*EXERCISE INSTRUCTIONS:* Take the records below from their first line through the line holding "Bilder 2018 (125, 197)", and set each of those lines down exactly, without pictures.

[Saved data entries]
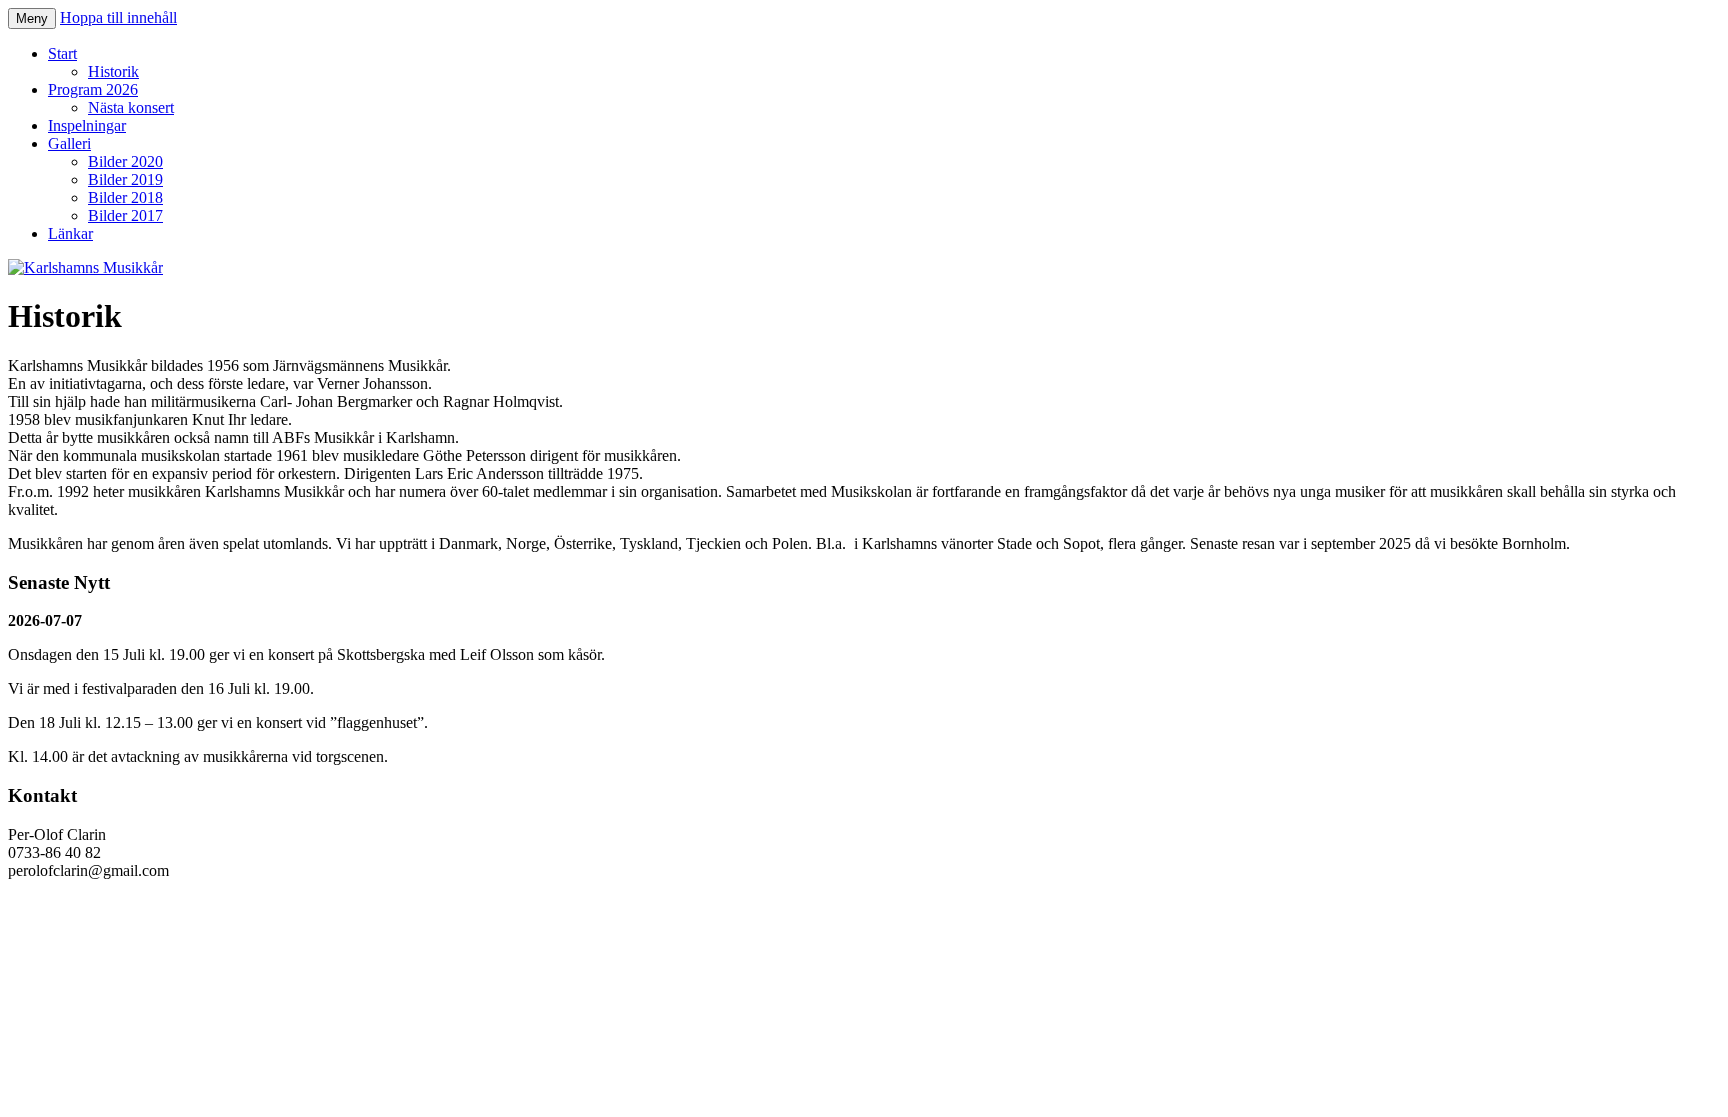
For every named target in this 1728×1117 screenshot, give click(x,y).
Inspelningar (87, 125)
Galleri (69, 143)
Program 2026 (93, 89)
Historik (113, 71)
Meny (32, 18)
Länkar (70, 233)
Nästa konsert (131, 107)
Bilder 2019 (125, 179)
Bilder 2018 (125, 197)
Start (62, 53)
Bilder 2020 (125, 161)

*TASK RESPONSE:*
For every named target in this 1728×1117 screenshot, give click(x,y).
Inspelningar (87, 125)
Galleri (69, 143)
Program 2026 (93, 89)
Historik (113, 71)
Meny (32, 18)
Länkar (70, 233)
Nästa konsert (131, 107)
Bilder 2019 (125, 179)
Bilder 2018 (125, 197)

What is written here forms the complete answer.